Wednesday, June 8, 2011

Death of a friend

Well, after some thinking I decided to share this with everyone even though I feel like this is personal.  A female friend of mine from high school that I knew for about 2 years just died in a fatal car wreck.  I had know her well enough that I had talked with her on the phone and hung out with her outside of school.  I even dated her for a week.  I hadn't seen or talked to her in the past 1 1/2 years but I still shared memories with her from some of the stuff we did. 

This morning as I was going through the yahoo news and my email, I noticed something odd about the way Alexandra was acting.  I was just going through my usual morning routine and Alexandra seemed really sad for me.  When I felt her emotion it wasn't coming from that she was sad herself.  I felt from her that she was sad for me... specifically and concerned.  I thought it was strange and I didn't understand why.  Then a few seconds later I click on facebook and I see my friends headlines talking about the girls death and I realized what she was trying to prepare me for.

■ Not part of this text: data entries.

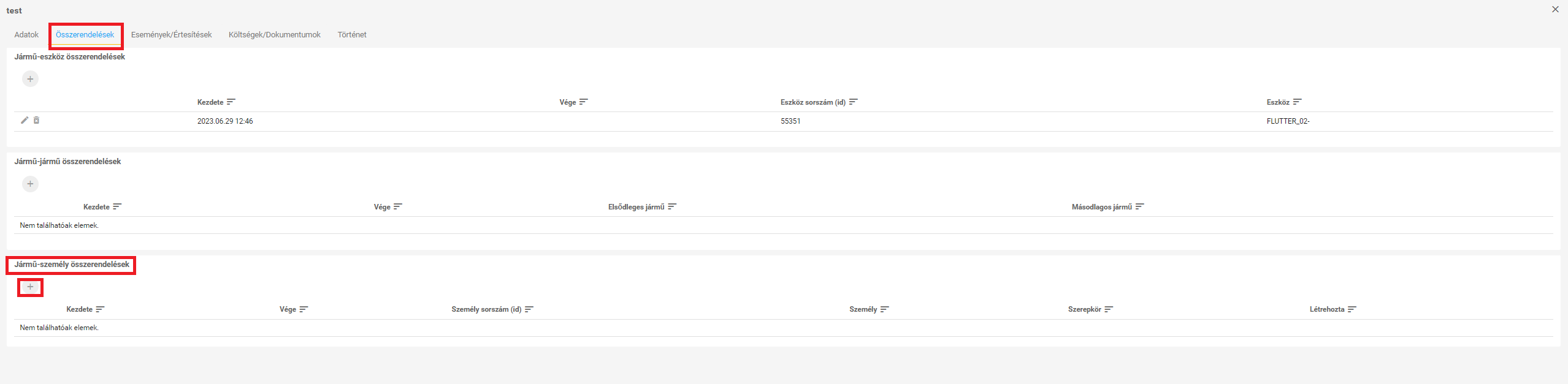1568x384 pixels.
Task: Click the Eszköz column header sort icon
Action: pos(1297,102)
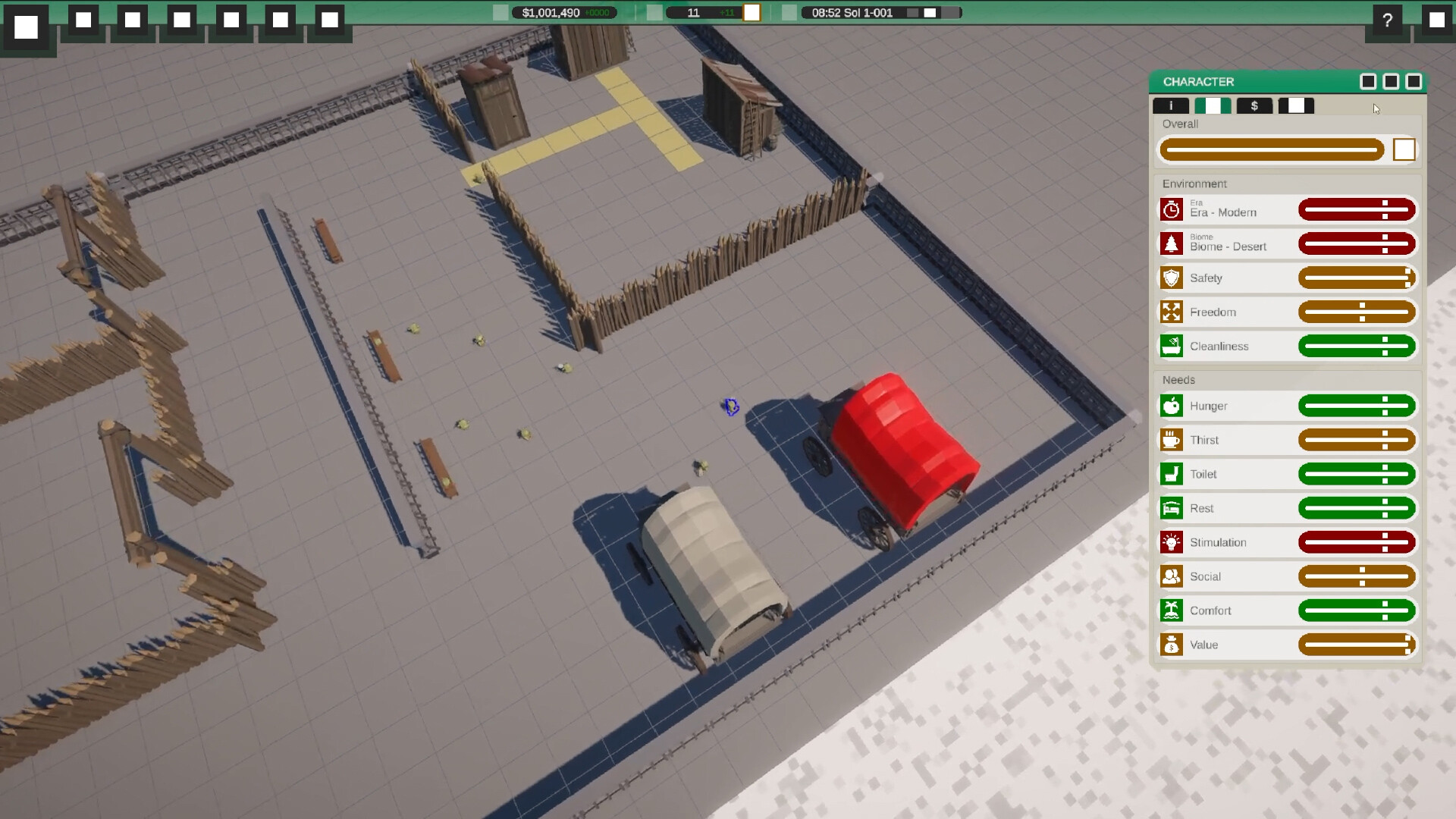Screen dimensions: 1456x819
Task: Select the Toilet need icon
Action: (x=1172, y=474)
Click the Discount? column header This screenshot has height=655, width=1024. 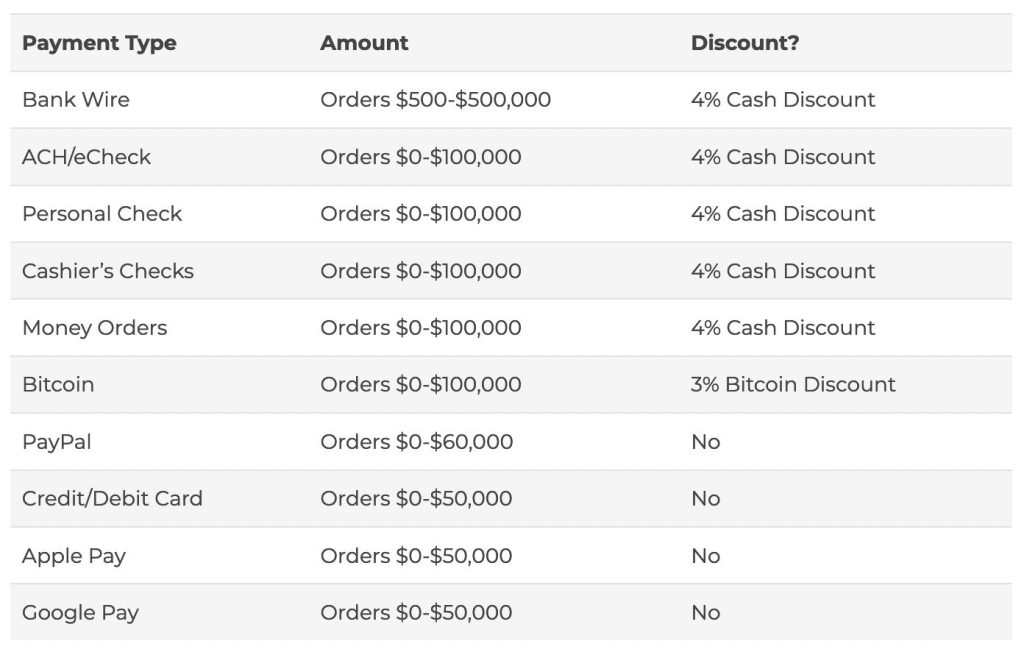click(x=745, y=43)
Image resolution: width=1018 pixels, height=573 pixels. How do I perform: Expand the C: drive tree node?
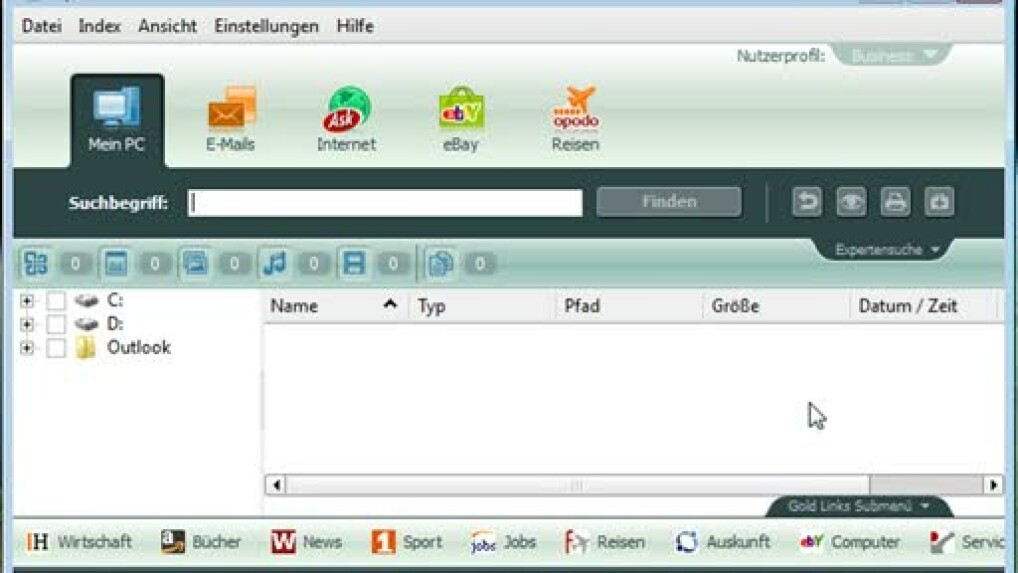27,300
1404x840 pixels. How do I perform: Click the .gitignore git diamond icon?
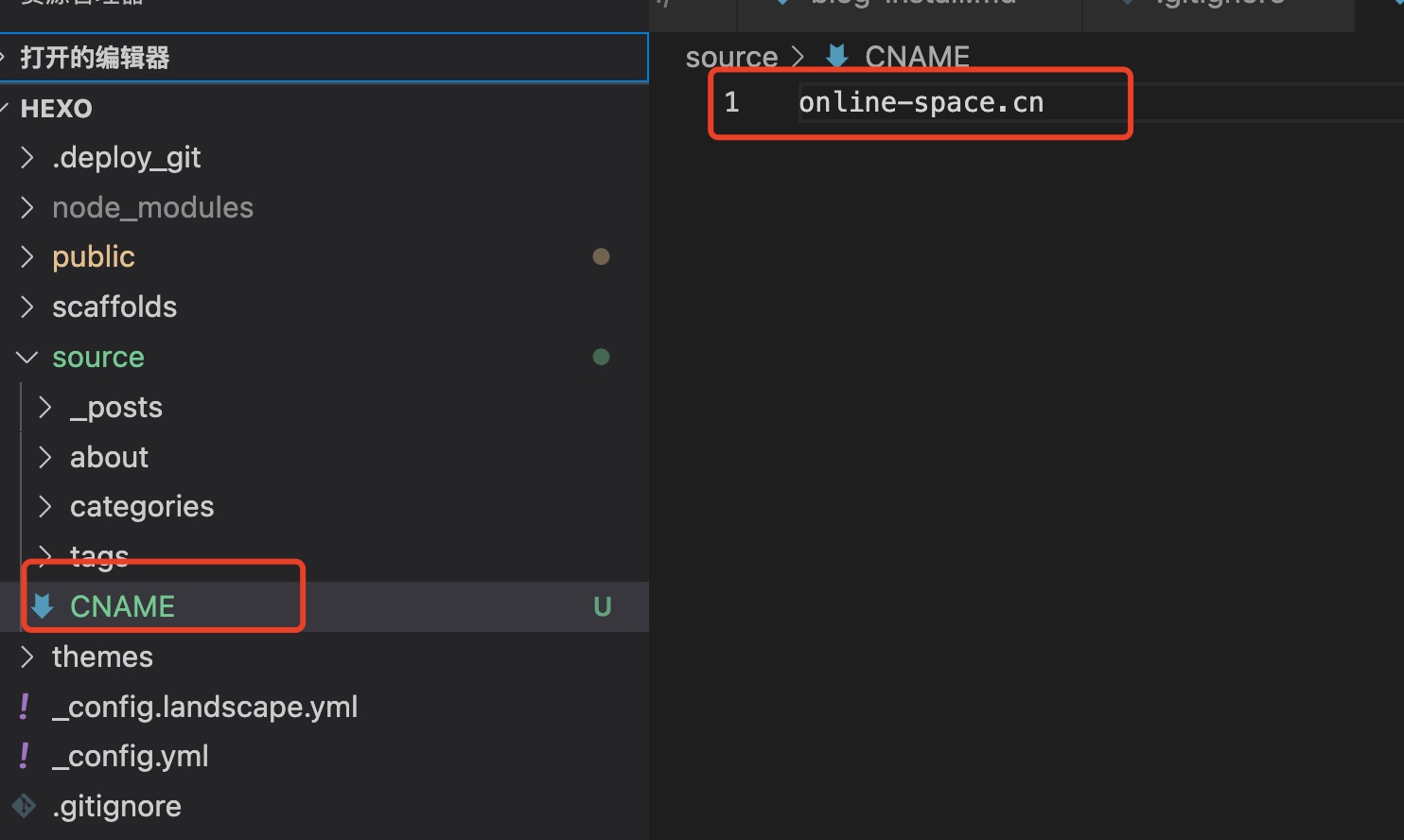click(24, 806)
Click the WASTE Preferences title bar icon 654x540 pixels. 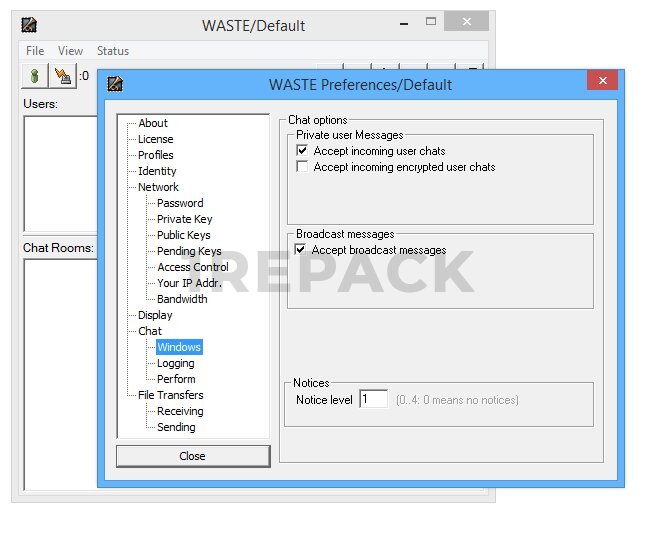(x=115, y=84)
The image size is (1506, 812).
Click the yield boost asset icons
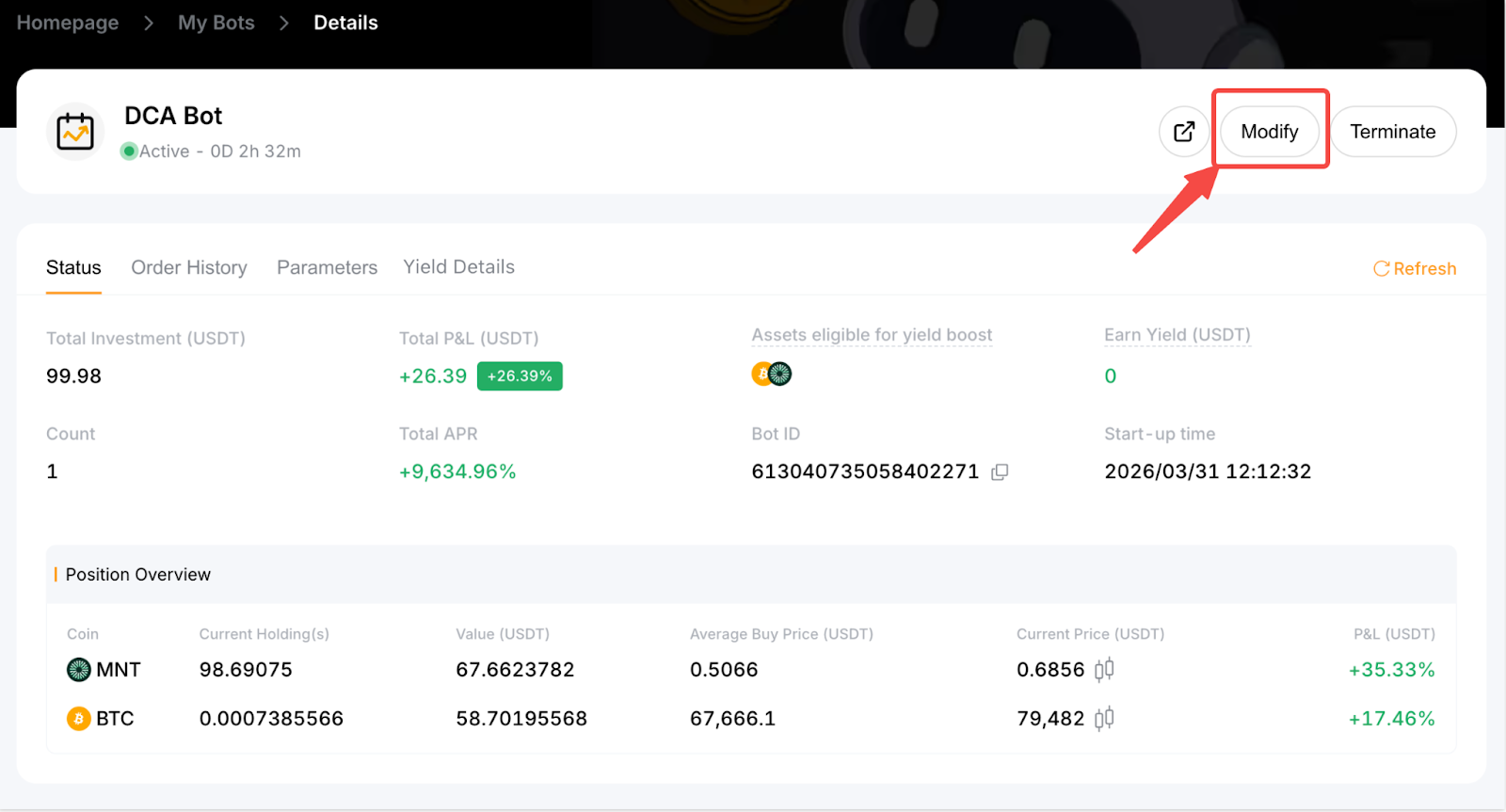coord(772,374)

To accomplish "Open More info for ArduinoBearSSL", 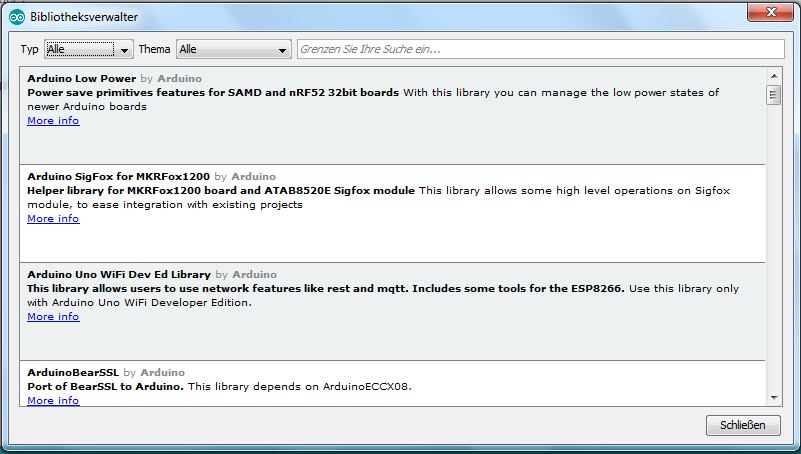I will [53, 401].
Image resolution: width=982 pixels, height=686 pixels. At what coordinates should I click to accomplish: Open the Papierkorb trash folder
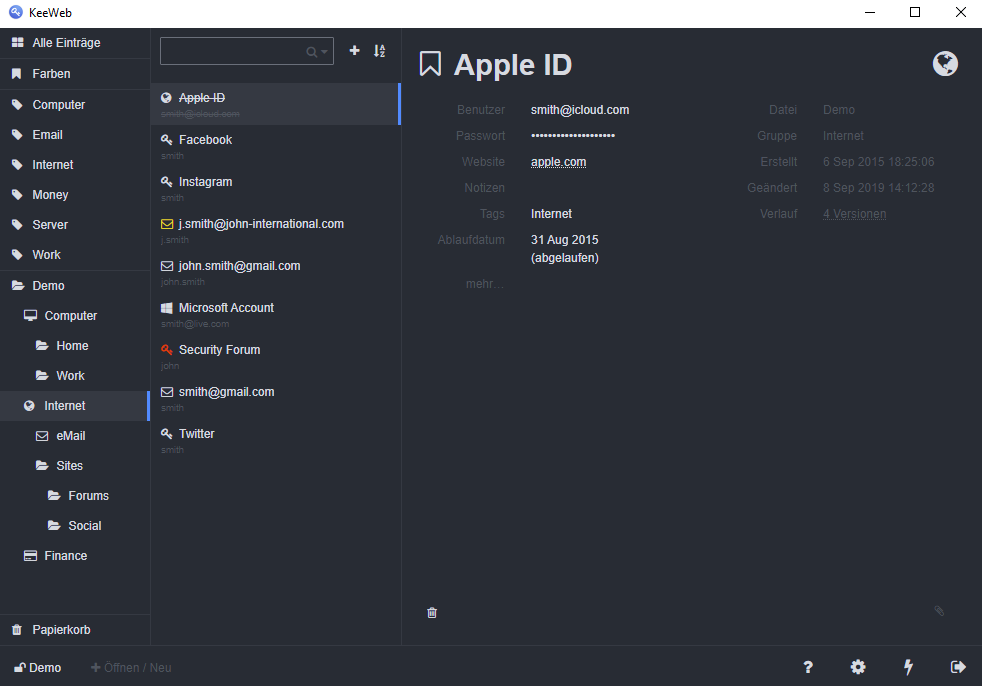click(x=61, y=630)
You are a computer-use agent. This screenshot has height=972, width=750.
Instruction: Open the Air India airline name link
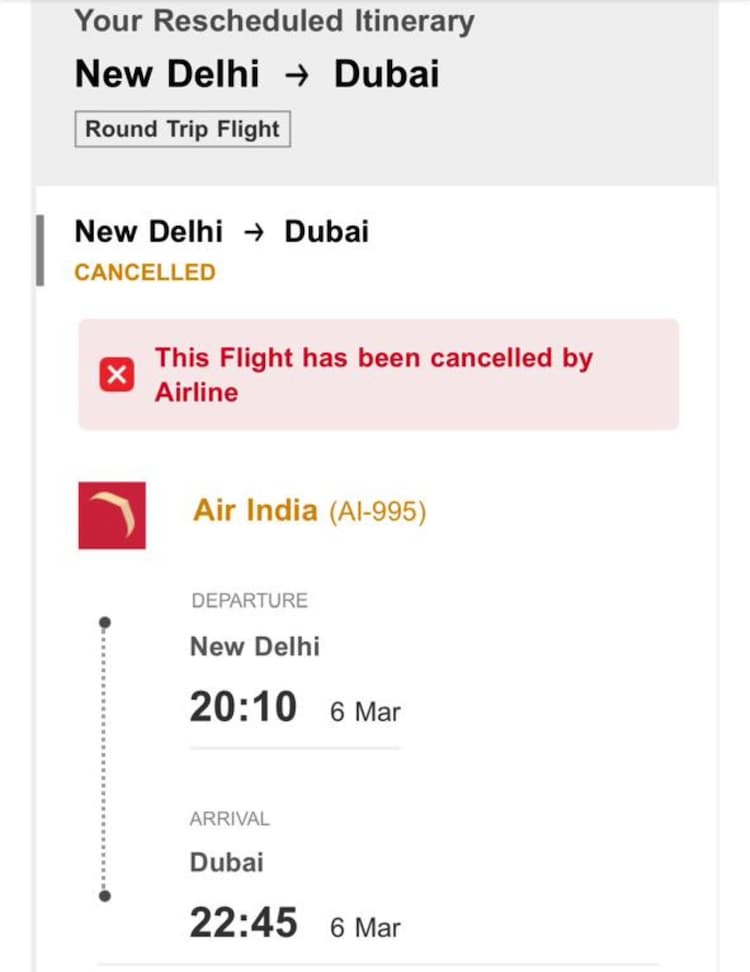click(254, 510)
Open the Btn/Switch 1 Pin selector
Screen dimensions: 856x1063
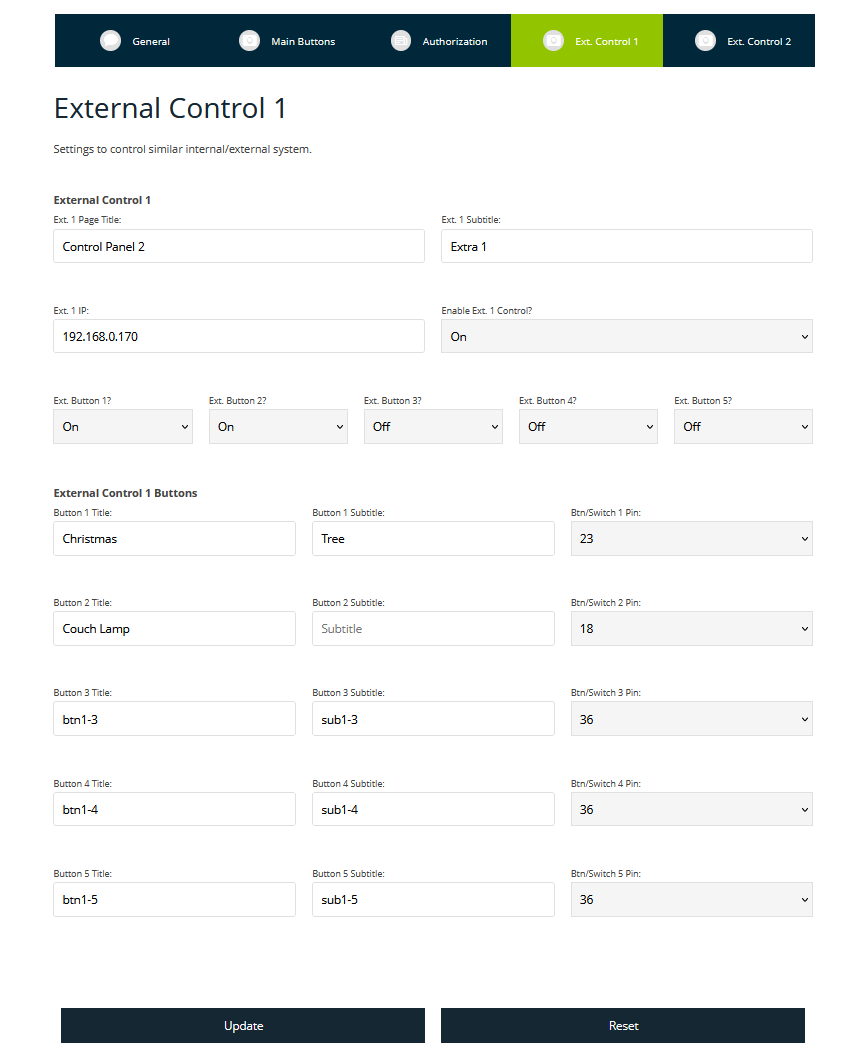pos(691,538)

I had been blessed with not having to see any of my friends or family members die since a long time ago when I was little.  This girl wasn't a very close friend of mine, but I still felt a little bit of attachment and it was something that I kept my mind on for the rest of the day.  I felt a little morose and gloomy, and the whole time I could feel Alexandra caressing me more than usual and trying her best to comfort me.  I did mention to Alex, that I was glad that I wouldn't ever have to worry about something like that happening to her.  :3  She did her best to be supportive and it only reminds me how truly affectionate they can be.

As for the girl from my highschool, all I can say is R.I.P.  I wish her the best of luck in her afterlife journey whether that be in heaven, reincarnation, or some other place.